(Task data):
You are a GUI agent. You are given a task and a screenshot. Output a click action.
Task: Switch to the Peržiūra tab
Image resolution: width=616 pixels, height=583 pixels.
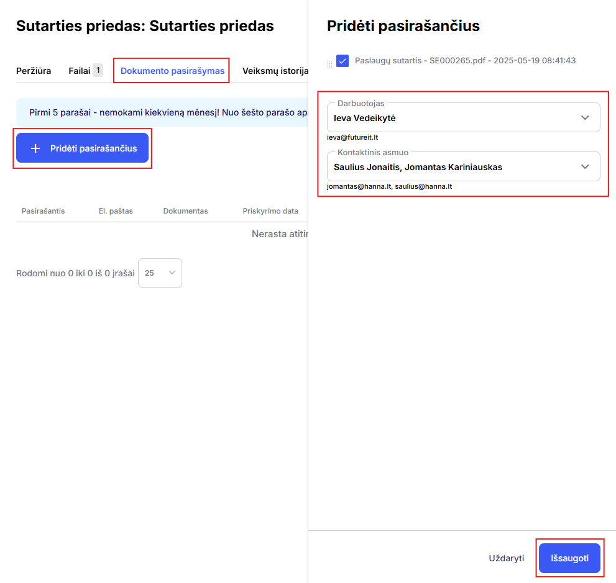tap(34, 71)
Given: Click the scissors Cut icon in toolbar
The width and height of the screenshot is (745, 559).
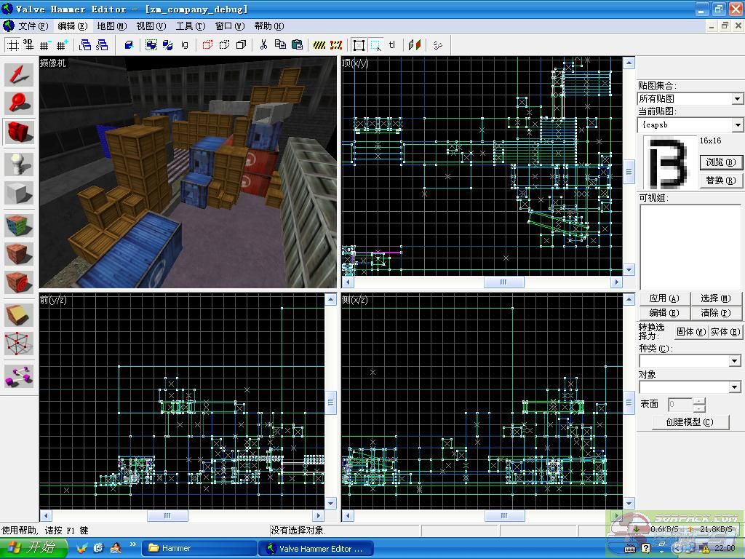Looking at the screenshot, I should coord(263,45).
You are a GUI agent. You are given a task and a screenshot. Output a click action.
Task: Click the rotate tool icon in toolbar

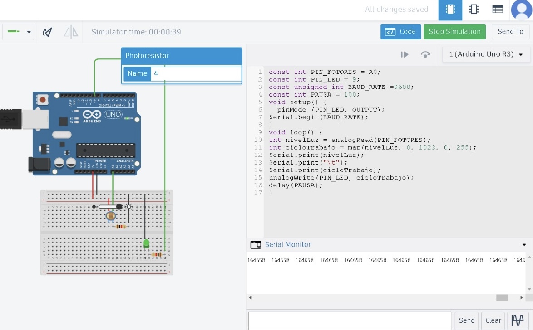pos(47,32)
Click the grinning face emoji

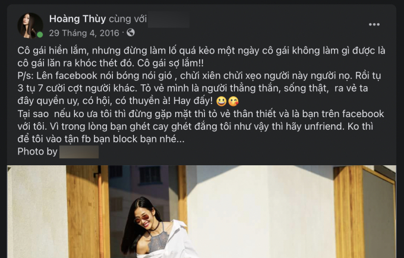click(x=222, y=101)
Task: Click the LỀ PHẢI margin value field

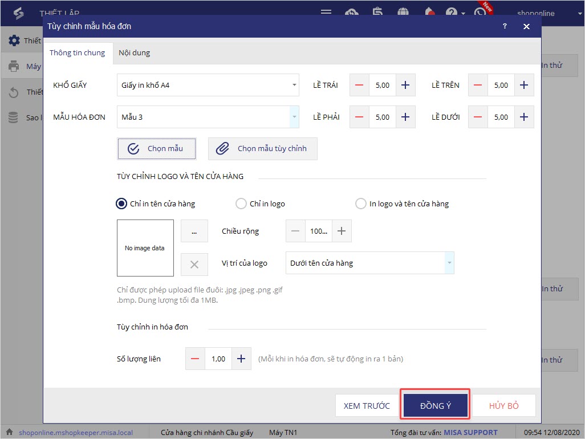Action: (x=382, y=117)
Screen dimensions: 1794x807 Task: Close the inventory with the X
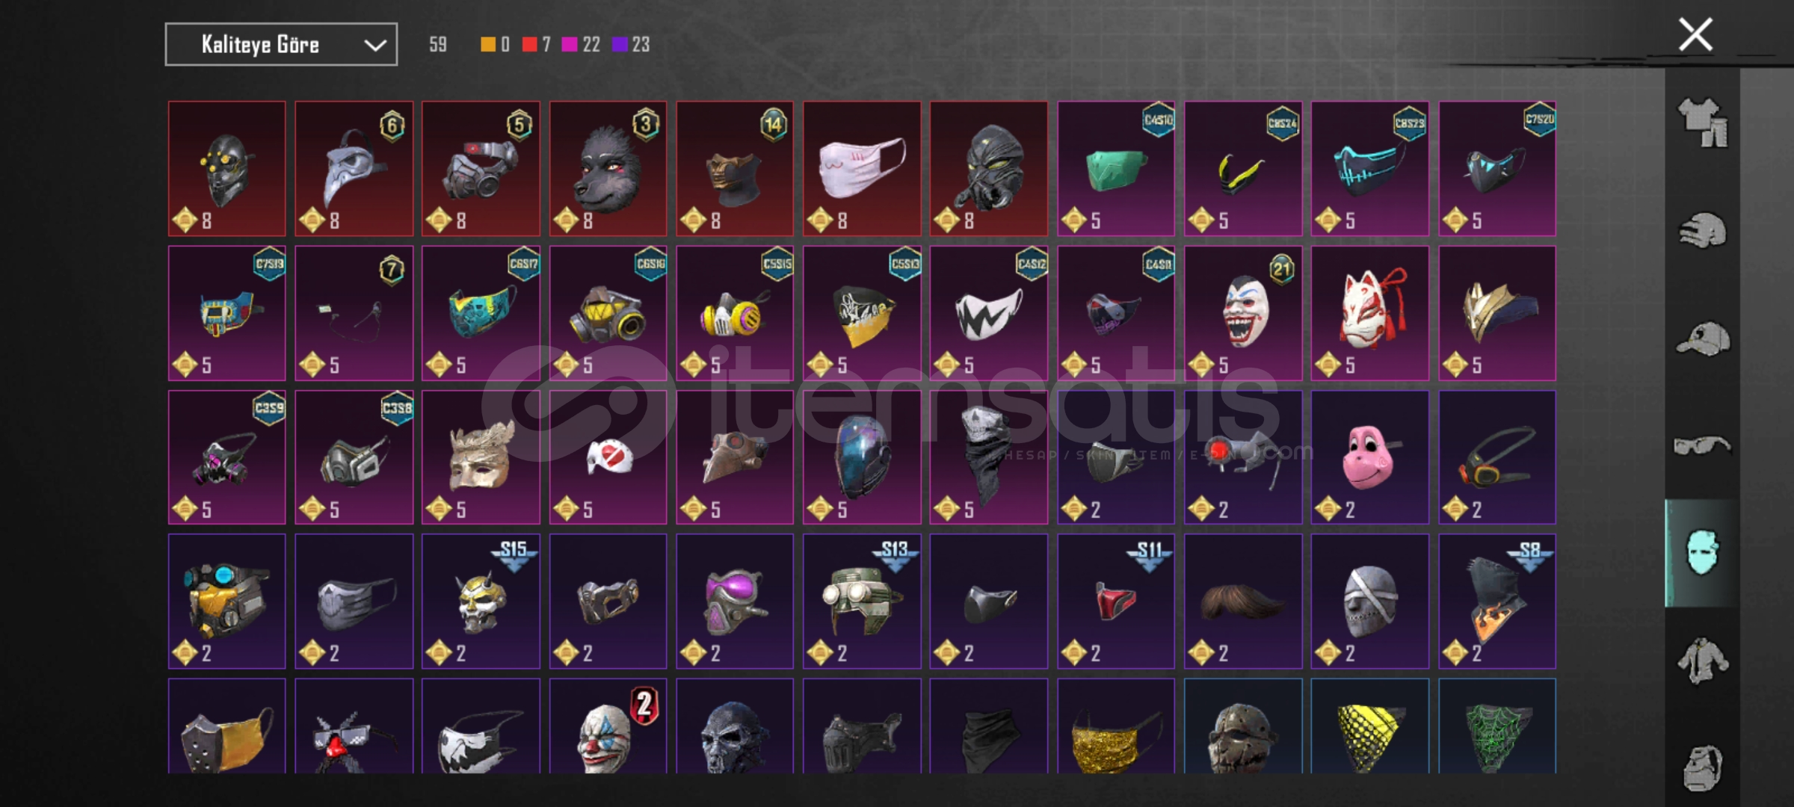coord(1695,34)
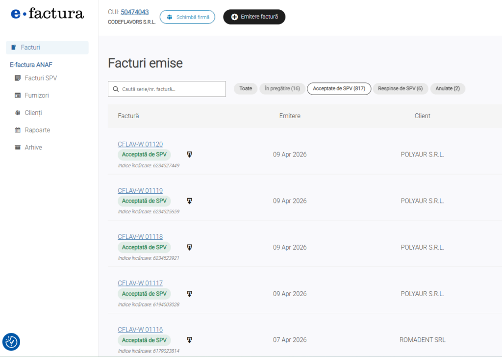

(Instructions to follow): Output the span from the line with "Screen dimensions: 1794x807" through the last line of the data, inclusive and exact, and omit every picture.

(The answer):
Screen dimensions: 1794x807 Task: Close the inventory with the X
coord(1695,34)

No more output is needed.